◆ The data:
>>>>>
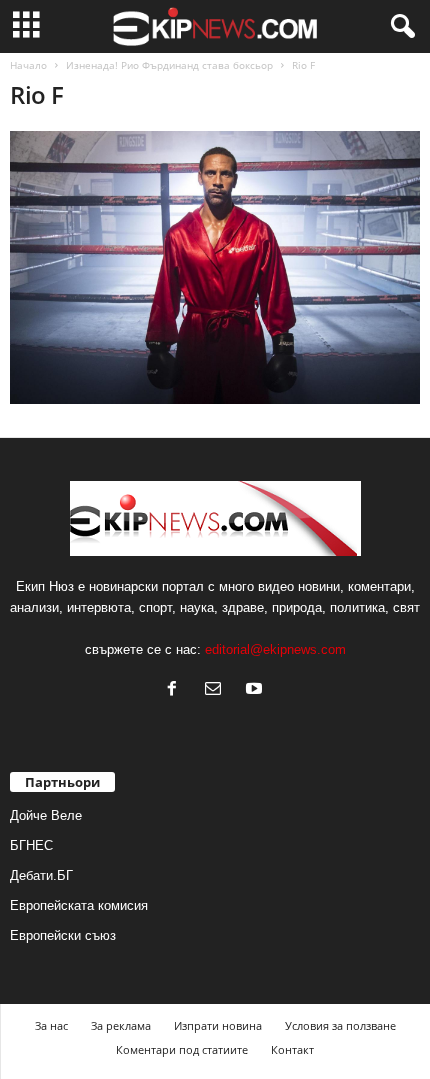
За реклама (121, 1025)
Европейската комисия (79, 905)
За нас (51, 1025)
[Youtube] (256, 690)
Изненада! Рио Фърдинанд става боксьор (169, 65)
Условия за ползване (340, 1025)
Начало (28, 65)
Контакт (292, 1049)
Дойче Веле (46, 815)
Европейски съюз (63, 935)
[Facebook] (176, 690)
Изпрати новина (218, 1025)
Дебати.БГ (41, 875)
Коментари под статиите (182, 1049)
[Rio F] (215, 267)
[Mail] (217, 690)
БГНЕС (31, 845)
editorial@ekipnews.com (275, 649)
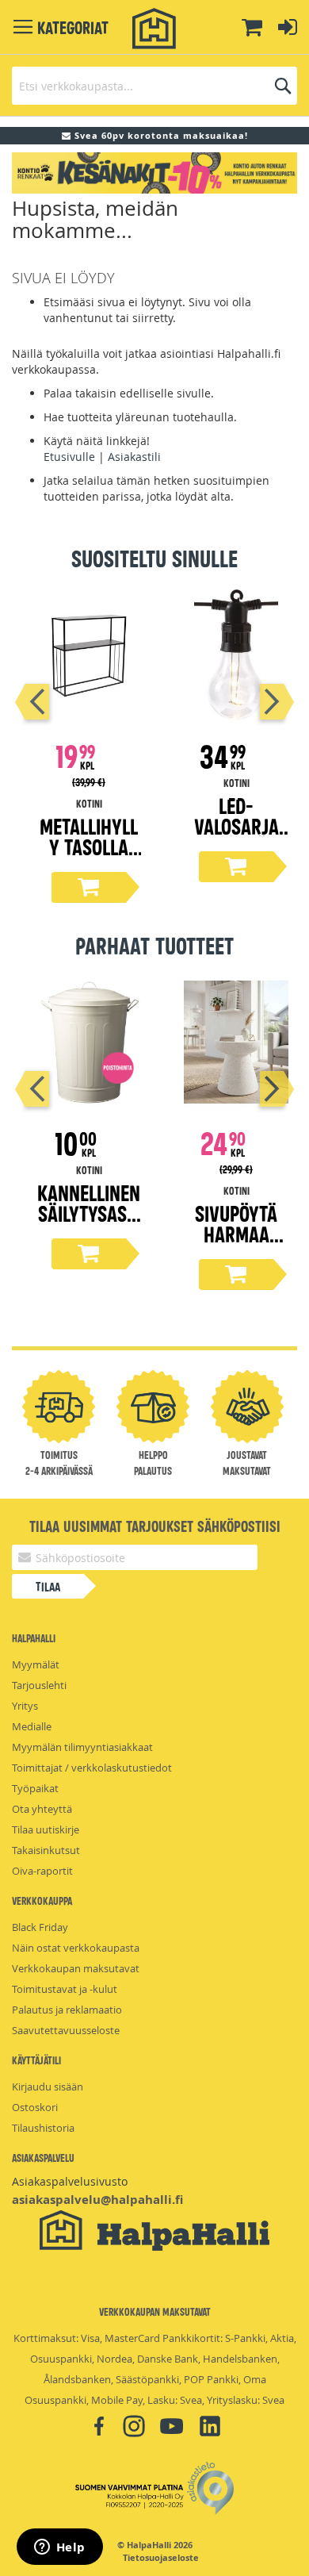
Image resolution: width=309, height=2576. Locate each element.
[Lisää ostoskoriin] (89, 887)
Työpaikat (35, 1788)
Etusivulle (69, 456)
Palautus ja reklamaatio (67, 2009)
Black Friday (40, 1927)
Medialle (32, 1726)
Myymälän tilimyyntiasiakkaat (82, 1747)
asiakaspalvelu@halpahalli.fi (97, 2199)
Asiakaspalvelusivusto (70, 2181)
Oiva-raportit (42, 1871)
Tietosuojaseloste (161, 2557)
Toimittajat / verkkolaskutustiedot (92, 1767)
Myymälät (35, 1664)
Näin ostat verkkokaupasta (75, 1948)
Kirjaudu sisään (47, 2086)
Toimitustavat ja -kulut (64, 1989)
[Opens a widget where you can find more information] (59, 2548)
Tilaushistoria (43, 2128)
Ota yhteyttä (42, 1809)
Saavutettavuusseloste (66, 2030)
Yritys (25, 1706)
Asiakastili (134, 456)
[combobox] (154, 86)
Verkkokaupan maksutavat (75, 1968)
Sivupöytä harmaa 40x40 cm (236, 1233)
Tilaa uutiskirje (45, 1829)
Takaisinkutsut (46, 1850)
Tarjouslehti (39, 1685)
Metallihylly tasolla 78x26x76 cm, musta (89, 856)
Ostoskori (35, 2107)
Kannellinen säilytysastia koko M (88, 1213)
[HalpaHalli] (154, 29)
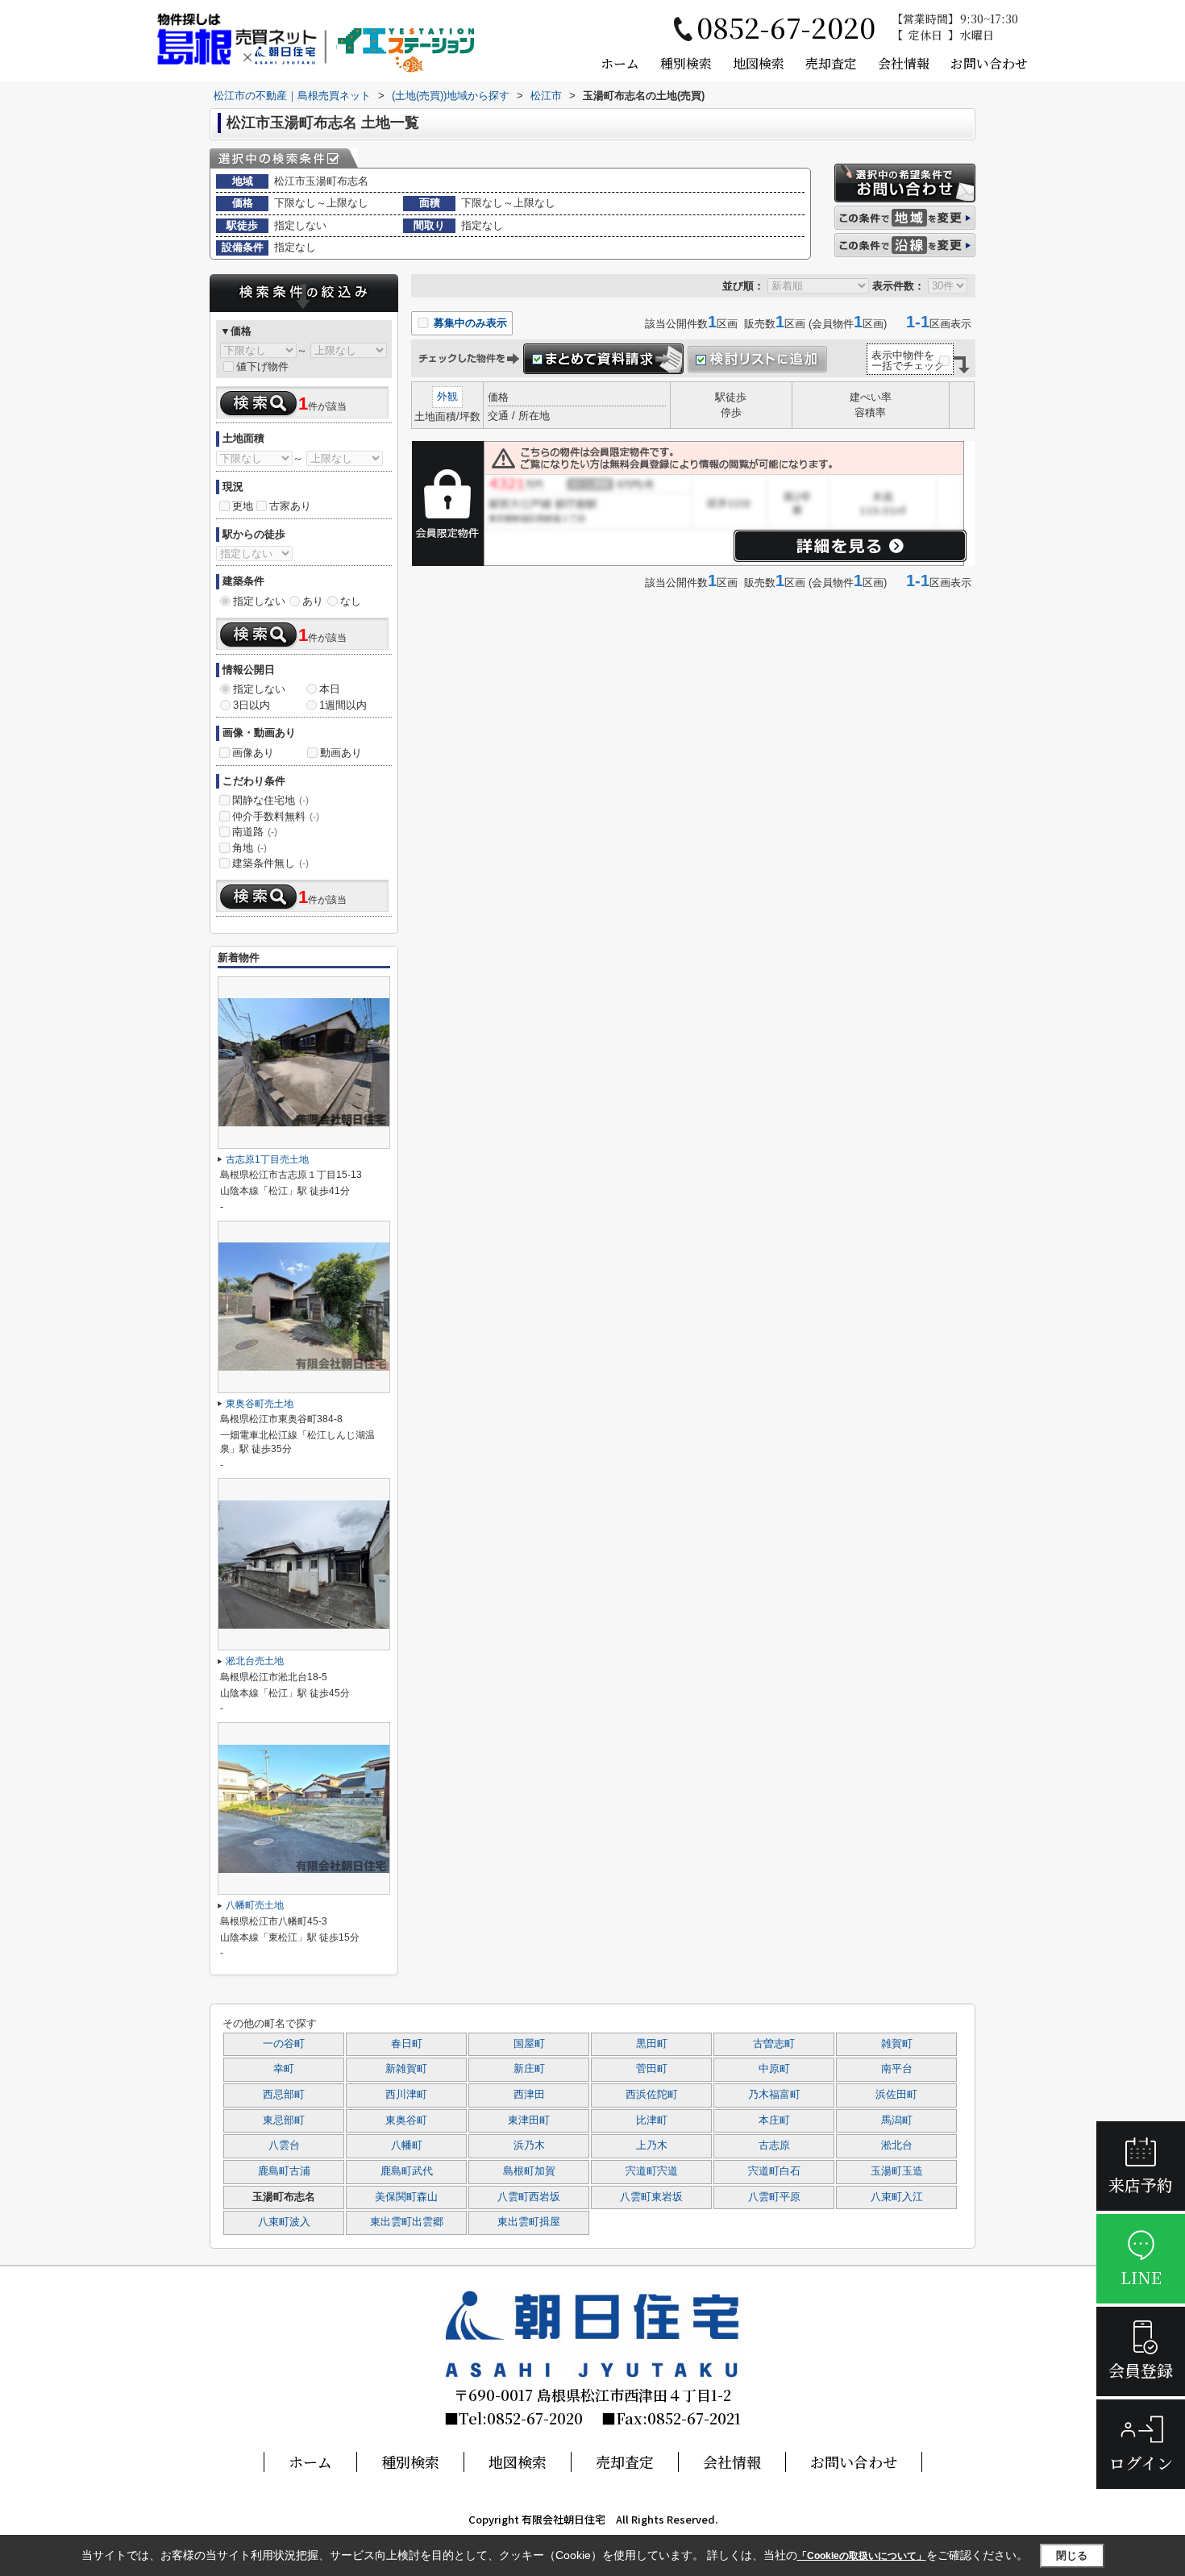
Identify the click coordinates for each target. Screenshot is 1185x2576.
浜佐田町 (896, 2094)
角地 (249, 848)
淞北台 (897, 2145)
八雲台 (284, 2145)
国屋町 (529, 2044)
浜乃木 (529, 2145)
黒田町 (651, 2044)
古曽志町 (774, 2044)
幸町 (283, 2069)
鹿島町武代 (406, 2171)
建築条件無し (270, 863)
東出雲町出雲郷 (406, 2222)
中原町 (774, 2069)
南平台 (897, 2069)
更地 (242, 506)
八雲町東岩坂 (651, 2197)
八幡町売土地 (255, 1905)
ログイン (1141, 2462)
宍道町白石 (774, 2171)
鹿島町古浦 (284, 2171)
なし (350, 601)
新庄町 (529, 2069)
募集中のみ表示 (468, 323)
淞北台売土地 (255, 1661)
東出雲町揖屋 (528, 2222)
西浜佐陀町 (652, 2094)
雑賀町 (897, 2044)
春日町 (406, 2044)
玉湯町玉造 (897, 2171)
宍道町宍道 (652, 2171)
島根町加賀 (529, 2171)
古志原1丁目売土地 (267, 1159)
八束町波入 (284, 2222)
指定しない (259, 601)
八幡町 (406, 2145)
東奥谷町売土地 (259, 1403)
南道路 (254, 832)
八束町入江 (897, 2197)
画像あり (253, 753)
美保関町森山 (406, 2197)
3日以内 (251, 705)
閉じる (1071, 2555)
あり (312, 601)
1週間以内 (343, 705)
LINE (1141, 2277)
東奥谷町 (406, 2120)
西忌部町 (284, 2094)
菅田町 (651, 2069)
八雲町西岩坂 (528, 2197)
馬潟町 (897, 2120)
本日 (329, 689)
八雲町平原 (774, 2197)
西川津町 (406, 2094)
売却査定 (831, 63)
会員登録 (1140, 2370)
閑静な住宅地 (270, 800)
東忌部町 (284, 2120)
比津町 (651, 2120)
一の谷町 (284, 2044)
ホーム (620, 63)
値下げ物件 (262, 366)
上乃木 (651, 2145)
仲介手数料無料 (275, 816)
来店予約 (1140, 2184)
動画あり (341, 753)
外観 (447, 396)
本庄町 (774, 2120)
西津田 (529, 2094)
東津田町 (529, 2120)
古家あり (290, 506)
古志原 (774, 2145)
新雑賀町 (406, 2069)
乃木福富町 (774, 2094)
<<<<<
◆ Work instruction: The word "each" appears in some lines above. Return every one of those lines.

◆ Reply to the task:
Image resolution: width=309, height=2576. Locate each element.
Identify the click coordinates for each target. Screenshot is 1185x2576.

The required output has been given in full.